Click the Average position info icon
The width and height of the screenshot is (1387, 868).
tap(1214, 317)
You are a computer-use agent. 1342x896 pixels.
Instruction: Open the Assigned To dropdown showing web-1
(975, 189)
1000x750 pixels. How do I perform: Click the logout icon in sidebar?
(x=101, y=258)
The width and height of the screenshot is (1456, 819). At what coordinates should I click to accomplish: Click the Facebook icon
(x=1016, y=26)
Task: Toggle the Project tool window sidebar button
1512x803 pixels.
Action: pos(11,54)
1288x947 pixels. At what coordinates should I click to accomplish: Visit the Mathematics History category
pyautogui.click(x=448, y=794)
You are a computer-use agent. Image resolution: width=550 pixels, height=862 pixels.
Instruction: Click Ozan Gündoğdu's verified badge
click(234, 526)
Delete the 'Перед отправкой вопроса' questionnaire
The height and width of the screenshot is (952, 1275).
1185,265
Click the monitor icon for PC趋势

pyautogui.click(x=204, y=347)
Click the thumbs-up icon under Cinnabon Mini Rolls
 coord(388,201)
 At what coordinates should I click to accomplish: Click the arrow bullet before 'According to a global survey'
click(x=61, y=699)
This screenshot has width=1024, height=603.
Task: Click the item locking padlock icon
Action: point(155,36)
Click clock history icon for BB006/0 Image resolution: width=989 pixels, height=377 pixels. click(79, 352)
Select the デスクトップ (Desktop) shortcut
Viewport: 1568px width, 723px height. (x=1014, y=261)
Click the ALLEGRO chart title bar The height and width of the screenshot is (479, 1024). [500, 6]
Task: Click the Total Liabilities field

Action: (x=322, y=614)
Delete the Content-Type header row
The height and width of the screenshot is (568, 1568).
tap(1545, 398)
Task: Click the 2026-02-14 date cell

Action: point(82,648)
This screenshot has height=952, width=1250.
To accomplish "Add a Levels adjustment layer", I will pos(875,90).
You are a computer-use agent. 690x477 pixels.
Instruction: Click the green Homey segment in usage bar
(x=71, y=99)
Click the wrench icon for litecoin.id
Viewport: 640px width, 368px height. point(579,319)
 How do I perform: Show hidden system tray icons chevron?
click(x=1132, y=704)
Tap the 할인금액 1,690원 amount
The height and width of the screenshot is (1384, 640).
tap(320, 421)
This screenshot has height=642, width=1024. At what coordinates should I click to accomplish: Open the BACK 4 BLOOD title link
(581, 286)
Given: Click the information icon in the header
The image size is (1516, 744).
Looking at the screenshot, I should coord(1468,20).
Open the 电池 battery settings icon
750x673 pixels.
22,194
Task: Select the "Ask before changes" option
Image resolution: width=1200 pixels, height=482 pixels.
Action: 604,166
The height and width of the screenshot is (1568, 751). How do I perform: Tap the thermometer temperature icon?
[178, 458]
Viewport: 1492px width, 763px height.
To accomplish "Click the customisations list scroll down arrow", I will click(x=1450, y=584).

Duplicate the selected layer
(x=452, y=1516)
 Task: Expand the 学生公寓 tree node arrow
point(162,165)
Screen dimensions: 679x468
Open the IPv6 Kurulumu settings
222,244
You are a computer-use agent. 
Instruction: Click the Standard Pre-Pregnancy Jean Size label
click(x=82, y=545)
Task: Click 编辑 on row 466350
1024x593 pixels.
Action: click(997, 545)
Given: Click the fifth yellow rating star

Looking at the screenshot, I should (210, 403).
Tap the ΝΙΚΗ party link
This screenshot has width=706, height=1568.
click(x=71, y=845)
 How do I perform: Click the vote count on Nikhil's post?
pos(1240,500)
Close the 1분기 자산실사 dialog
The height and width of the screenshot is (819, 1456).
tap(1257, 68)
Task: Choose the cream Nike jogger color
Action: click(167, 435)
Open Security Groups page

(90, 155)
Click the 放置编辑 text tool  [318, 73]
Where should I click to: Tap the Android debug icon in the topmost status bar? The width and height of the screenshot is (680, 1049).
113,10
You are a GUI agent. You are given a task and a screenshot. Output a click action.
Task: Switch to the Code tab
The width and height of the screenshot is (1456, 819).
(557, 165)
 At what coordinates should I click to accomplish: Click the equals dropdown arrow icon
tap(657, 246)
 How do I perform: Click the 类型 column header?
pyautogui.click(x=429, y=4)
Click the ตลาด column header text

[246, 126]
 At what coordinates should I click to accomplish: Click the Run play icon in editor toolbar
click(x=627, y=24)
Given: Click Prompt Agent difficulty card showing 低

++++++++++++++++++++

PROMPT> Can you duplicate all of the records above line for line, changing nothing?

CORRECT ANSWER>
Click the Average position info icon
The width and height of the screenshot is (1387, 868).
tap(1214, 317)
You are a computer-use agent. 1342x896 pixels.
Instruction: Open the Assigned To dropdown showing web-1
(975, 189)
1000x750 pixels. How do I perform: Click the logout icon in sidebar?
(x=101, y=258)
The width and height of the screenshot is (1456, 819). At what coordinates should I click to accomplish: Click the Facebook icon
(x=1016, y=26)
Task: Toggle the Project tool window sidebar button
1512x803 pixels.
Action: pos(11,54)
1288x947 pixels. At what coordinates should I click to accomplish: Visit the Mathematics History category
pyautogui.click(x=448, y=794)
You are a computer-use agent. Image resolution: width=550 pixels, height=862 pixels.
Instruction: Click Ozan Gündoğdu's verified badge
click(234, 526)
Delete the 'Перед отправкой вопроса' questionnaire
The height and width of the screenshot is (952, 1275).
1185,265
Click the monitor icon for PC趋势

pyautogui.click(x=204, y=347)
Click the thumbs-up icon under Cinnabon Mini Rolls
 coord(388,201)
 At what coordinates should I click to accomplish: Click the arrow bullet before 'According to a global survey'
click(x=61, y=699)
This screenshot has width=1024, height=603.
Task: Click the item locking padlock icon
Action: point(155,36)
Click clock history icon for BB006/0 Image resolution: width=989 pixels, height=377 pixels. click(79, 352)
Select the デスクトップ (Desktop) shortcut
Viewport: 1568px width, 723px height. (x=1014, y=261)
Click the ALLEGRO chart title bar The height and width of the screenshot is (479, 1024). [500, 6]
Task: Click the Total Liabilities field

Action: (x=322, y=614)
Delete the Content-Type header row
The height and width of the screenshot is (568, 1568).
tap(1545, 398)
Task: Click the 2026-02-14 date cell

Action: point(82,648)
This screenshot has height=952, width=1250.
To accomplish "Add a Levels adjustment layer", I will pos(875,90).
You are a computer-use agent. 690x477 pixels.
Instruction: Click the green Homey segment in usage bar
(x=71, y=99)
Click the wrench icon for litecoin.id
Viewport: 640px width, 368px height. point(579,319)
 How do I perform: Show hidden system tray icons chevron?
click(x=1132, y=704)
Tap the 할인금액 1,690원 amount
The height and width of the screenshot is (1384, 640).
tap(320, 421)
This screenshot has height=642, width=1024. At what coordinates should I click to accomplish: Open the BACK 4 BLOOD title link
(581, 286)
Given: Click the information icon in the header
The image size is (1516, 744).
Looking at the screenshot, I should coord(1468,20).
Open the 电池 battery settings icon
750x673 pixels.
22,194
Task: Select the "Ask before changes" option
Image resolution: width=1200 pixels, height=482 pixels.
Action: 604,166
The height and width of the screenshot is (1568, 751). How do I perform: Tap the thermometer temperature icon?
[178, 458]
Viewport: 1492px width, 763px height.
To accomplish "Click the customisations list scroll down arrow", I will click(x=1450, y=584).

Duplicate the selected layer
(x=452, y=1516)
 Task: Expand the 学生公寓 tree node arrow
point(162,165)
Screen dimensions: 679x468
Open the IPv6 Kurulumu settings
222,244
You are a computer-use agent. 
Instruction: Click the Standard Pre-Pregnancy Jean Size label
click(x=82, y=545)
Task: Click 编辑 on row 466350
1024x593 pixels.
Action: click(997, 545)
Given: Click the fifth yellow rating star

Looking at the screenshot, I should (210, 403).
Tap the ΝΙΚΗ party link
This screenshot has width=706, height=1568.
click(x=71, y=845)
 How do I perform: Click the vote count on Nikhil's post?
pos(1240,500)
Close the 1분기 자산실사 dialog
The height and width of the screenshot is (819, 1456).
tap(1257, 68)
Task: Choose the cream Nike jogger color
Action: click(167, 435)
Open Security Groups page

(90, 155)
Click the 放置编辑 text tool  [318, 73]
Where should I click to: Tap the Android debug icon in the topmost status bar? The width and height of the screenshot is (680, 1049).
113,10
You are a GUI agent. You are given a task and a screenshot. Output a click action.
Task: Switch to the Code tab
The width and height of the screenshot is (1456, 819).
(557, 165)
 At what coordinates should I click to accomplish: Click the equals dropdown arrow icon
tap(657, 246)
 How do I perform: Click the 类型 column header?
pyautogui.click(x=429, y=4)
Click the ตลาด column header text

[246, 126]
 At what coordinates should I click to accomplish: Click the Run play icon in editor toolbar
click(x=627, y=24)
Given: Click Prompt Agent difficulty card showing 低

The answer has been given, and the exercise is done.